De quoi s´agit-il le Centre commun de recherche (CCR) de la Commission Européenne?
Le CCR est un pôle scientifique. Le Centre commun de recherche est le service scientifique interne de la Commission européenne. Notre travail consiste à fournir les preuves qui soutiennent une politique couvrant un très large éventail de secteurs. Nous fournissons les données, outils et services pour promouvoir l’utilisation de preuves à la conception, au suivi et à la mise en œuvre des politiques publiques.
Un exemple de ce que nous faisons, qui traite spécifiquement de notre rôle en Afrique, est le rapport intitulé Science pour l’Union africaine – Construire la connaissance pour le développement durable, produit à la fin de 2017, où nous présentons les principales conclusions de notre travail et sur les options que les communautés de prise de décision, de recherche et d’éducation peuvent envisager.
Quelle différence est-ce que BIOPAMA veux établir dans le secteur de biodiversité et gestion des aires protégées?
Le slogan de BIOPAMA est « De la connaissance à l’action pour une planète protégée ». Bien que souvent il existe plusieurs données et informations relatives aux questions de biodiversité, nous constatons toujours une tendance de déclin de la biodiversité et des menaces et des pressions croissantes sur les aires protégées. Il ne suffit pas de documenter ce qui se passe pour obtenir des résultats. Le défi de BIOPAMA est de prendre ces preuves et de les mettre entre les mains des décideurs appropriés afin que des données pertinennts conduisent à des décisions plus efficaces et plus efficientes à la fois pour la nature et pour les personnes.
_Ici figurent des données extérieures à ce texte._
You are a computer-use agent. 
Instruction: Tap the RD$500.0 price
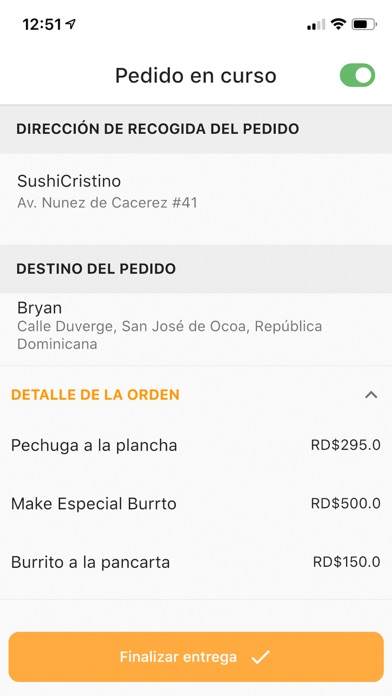pos(345,503)
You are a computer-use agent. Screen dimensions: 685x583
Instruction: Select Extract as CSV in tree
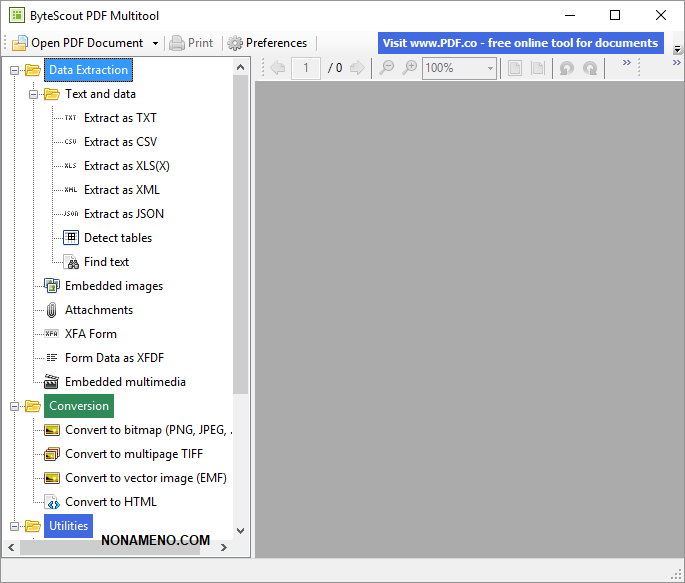coord(120,142)
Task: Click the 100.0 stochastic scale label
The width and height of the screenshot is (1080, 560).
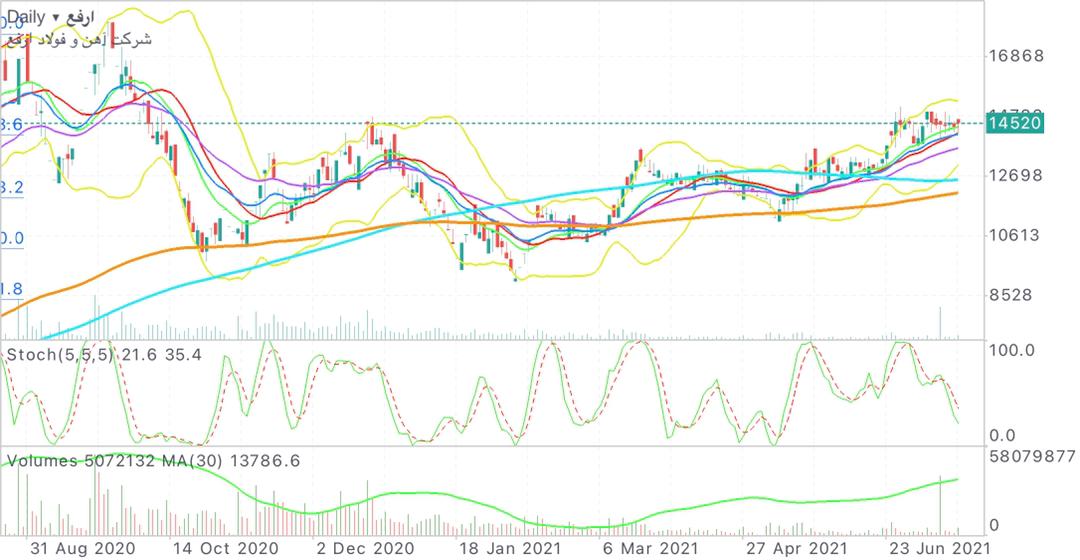Action: point(1010,350)
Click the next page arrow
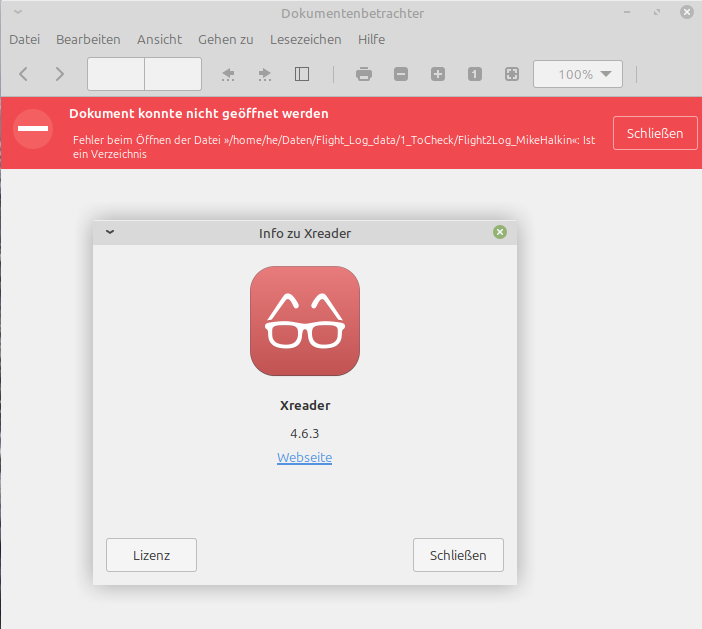Image resolution: width=702 pixels, height=629 pixels. click(60, 74)
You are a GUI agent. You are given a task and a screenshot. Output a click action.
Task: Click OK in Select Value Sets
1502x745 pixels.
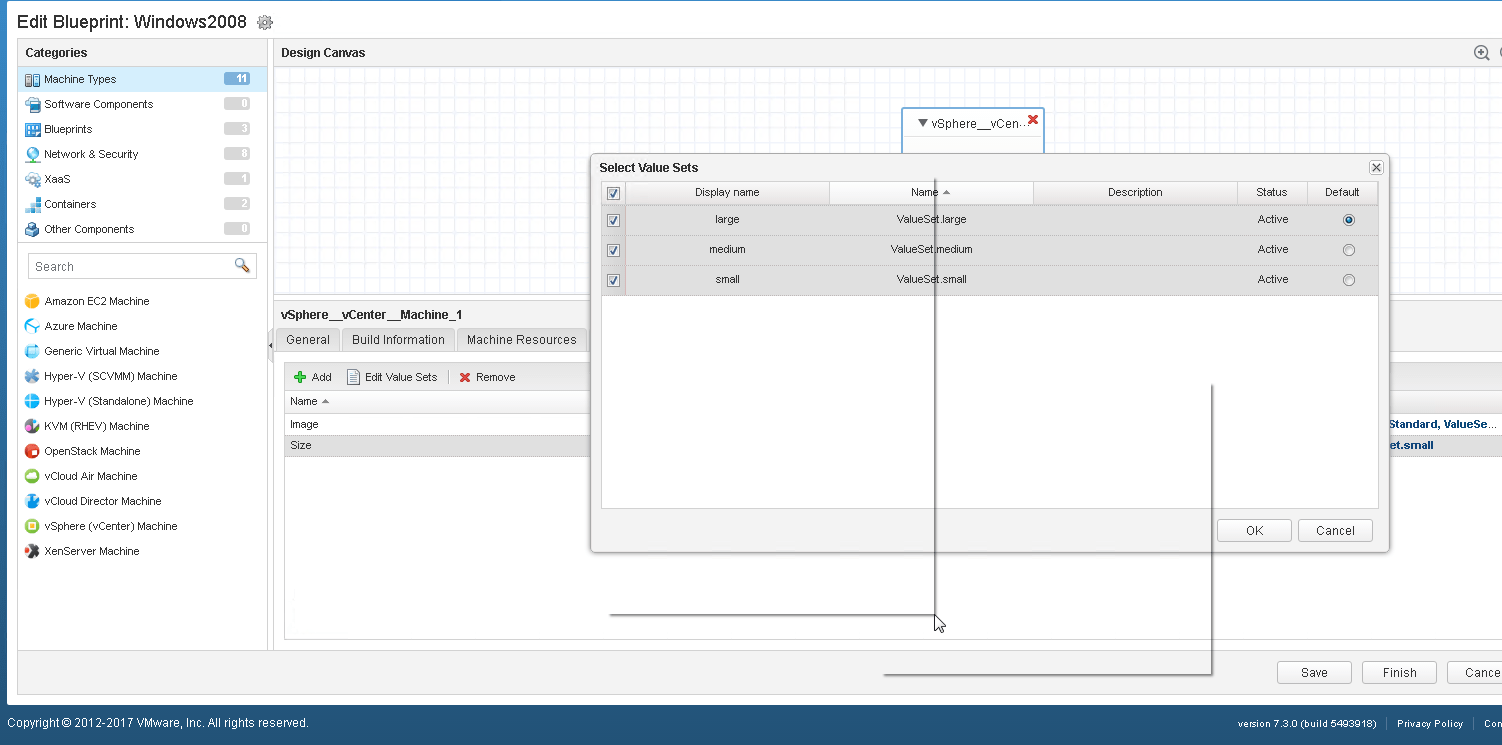click(1254, 531)
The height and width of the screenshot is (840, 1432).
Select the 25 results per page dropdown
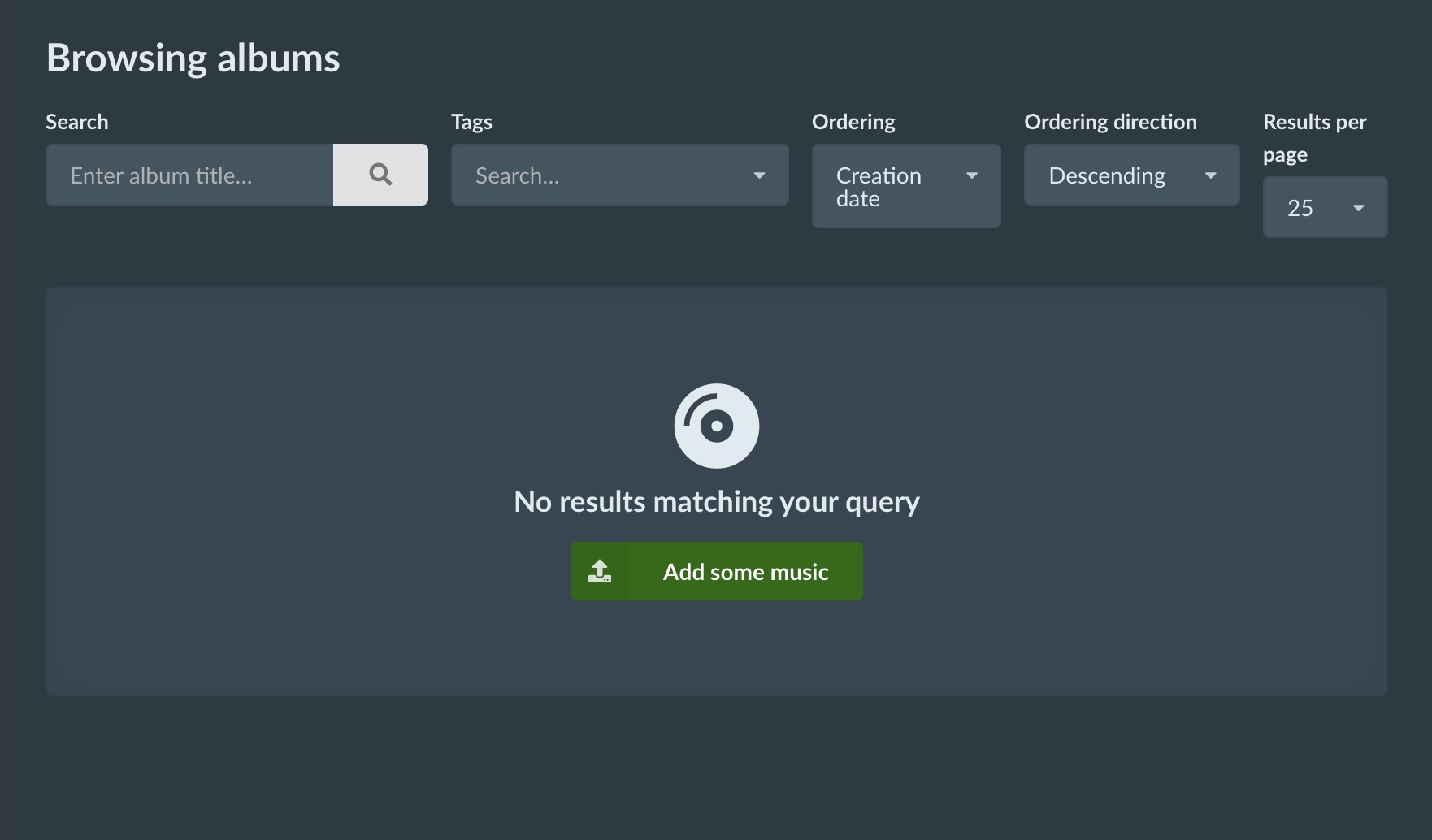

En effet, notre travail dans le programme BIOPAMA consiste essentiellement à intégrer les données dont nous disposons déjà, puis à les regrouper, les analyser et les présenter d’une manière qui ait un sens, non seulement pour les praticiens sur le terrain, mais également pour les décideurs au niveau politique.
BIOPAMA vise à soutenir les processus de prise de décision fondés sur des preuves depuis des aires protégées individuelles jusqu’au niveau mondial. Comment pouvons-nous y arriver?
Au lieu d’examiner d’abord les données, nous nous concentrons sur les objectifs. Qu’essayez – vous de réaliser? Si vous examinez une stratégie régionale pour la biodiversité, un plan d’action national pour la biodiversité ou un plan de gestion de site individuel pour une aire protégée donnée, vous avez beaucoup d’objectifs que nous voulons atteindre dans une certaine période. Pour chacun de ces objectifs, nous pouvons définir des indicateurs et des cibles qui peuvent être mesurés.
Donc, un domaine d’action majeur est d’accroître le niveau de communication autour des données. Les personnes avec qui nous travaillons sur le terrain au sein des autorités nationales ou au niveau des aires protégées n’ont pas le temps de gérer des données brutes détaillées ou des masses de données scientifiques. Nous devons traduire les données en produits de connaissance qui puissent appuyer la prise de décision, faire ressortir les relations, les tendances et les priorités clés que les gens devraient traiter, et donner quelques indications sur la manière dont ils peuvent être administrés par une analyse pratique des données dont nous disposons.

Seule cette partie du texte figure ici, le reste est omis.